-
sech1
-
sech1
dataset init time reduced from 28.294 s to 21.728 s
-
sech1
30% speedup, but it also includes the cache init part which didn't change
-
sech1
cache init is 5-6 seconds, approximately
-
sech1
so dataset init time reduced from ~22 to ~15 seconds
-
sech1
In theory it would be down from 22 to 11 seconds if RAM access wasn't a bottleneck
-
sech1
-
sech1
from 28.294 down to 17.018 seconds to init dataset
-
sech1
-
plowsof
👏
-
sech1
Next on my plan is to write vectorized soft AES for hash/fill AES to speed up this part. After that I'll be comfortable enough with RISC-V assembly and vector instructions to add it to the actual RandomX JIT
-
sech1
(Because this CPU doesn't have hardware AES, sad)
-
sech1
`RxDataset::init` timings: 21865 ms before, 10639 ms after
-
sech1
That's more than 2x speedup, lol
-
sech1
I expected max 2x from vector code
-
DataHoarder
they might have way more vector registers than scalar ones nowadays :D
-
sech1
I guess vector instructions are overall more efficient
-
sech1
Or it's the fact that I do prefetch instructions in vector code, and scalar code doesn't
-
sech1
It's the same number of registers (32)
-
DataHoarder
physical vs virtual I mean
-
sech1
ah, maybe it's also that register width is 256 bit (4x scalar)
-
sech1
but execution units are 128 bit
-
DataHoarder
oh, double pump!
-
sech1
so it is 2x faster, but executes 4x fewer instructions, and some additional speedup comes from this
-
sech1
so it saves time on instruction decoding
-
DataHoarder
I'm so sad Intel fucked up AVX512 so bad on new cpus
-
DataHoarder
E cores didn't have 512 so they dropped it entirely
-
DataHoarder
AMD: here's double-pumped AVX512, next gen, full pump
-
sech1
yes, it's 512 physical in Zen 5
-
DataHoarder
Intel is trying to define AVX10 to take into account bitwidth
-
DataHoarder
though they could have just double pumped it :')
-
sech1
I had an idea to write AVX512 dataset init, but it makes little sense.
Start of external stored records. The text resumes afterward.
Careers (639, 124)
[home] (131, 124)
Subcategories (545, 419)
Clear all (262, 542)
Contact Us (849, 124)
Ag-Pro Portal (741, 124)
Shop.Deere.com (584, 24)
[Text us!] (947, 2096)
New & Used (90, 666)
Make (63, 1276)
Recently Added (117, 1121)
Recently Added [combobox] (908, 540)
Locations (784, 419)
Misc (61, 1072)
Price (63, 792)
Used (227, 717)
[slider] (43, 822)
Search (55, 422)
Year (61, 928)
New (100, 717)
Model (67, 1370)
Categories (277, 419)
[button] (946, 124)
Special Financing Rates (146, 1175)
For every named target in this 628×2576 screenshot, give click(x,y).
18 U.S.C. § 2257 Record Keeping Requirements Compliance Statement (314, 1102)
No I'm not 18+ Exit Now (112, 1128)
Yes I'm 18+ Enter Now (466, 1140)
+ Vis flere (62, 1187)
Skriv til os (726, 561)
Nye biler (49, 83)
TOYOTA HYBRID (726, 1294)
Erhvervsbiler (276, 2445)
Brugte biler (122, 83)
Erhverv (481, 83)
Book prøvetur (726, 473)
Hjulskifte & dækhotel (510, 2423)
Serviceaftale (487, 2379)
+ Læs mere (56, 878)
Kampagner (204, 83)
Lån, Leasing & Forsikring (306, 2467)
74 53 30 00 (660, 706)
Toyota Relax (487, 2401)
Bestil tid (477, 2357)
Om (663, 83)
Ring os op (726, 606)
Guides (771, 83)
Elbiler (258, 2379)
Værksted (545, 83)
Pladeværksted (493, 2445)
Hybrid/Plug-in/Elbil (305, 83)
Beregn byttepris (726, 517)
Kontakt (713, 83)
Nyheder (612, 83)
It's already less than a second on 9950X with AVX256
-
DataHoarder
all the useful stuff in AVX512 that is not explicitly 512-bitwidth is so great
-
DataHoarder
and what was that OP that was slower than implementing it yourself, not just yourself with vector instructions but with scalar :D
-
DataHoarder
made people not use that at all due to slowdown
-
DataHoarder
AMD: 1 cycle execution time
-
DataHoarder
no one uses it, so just about a flex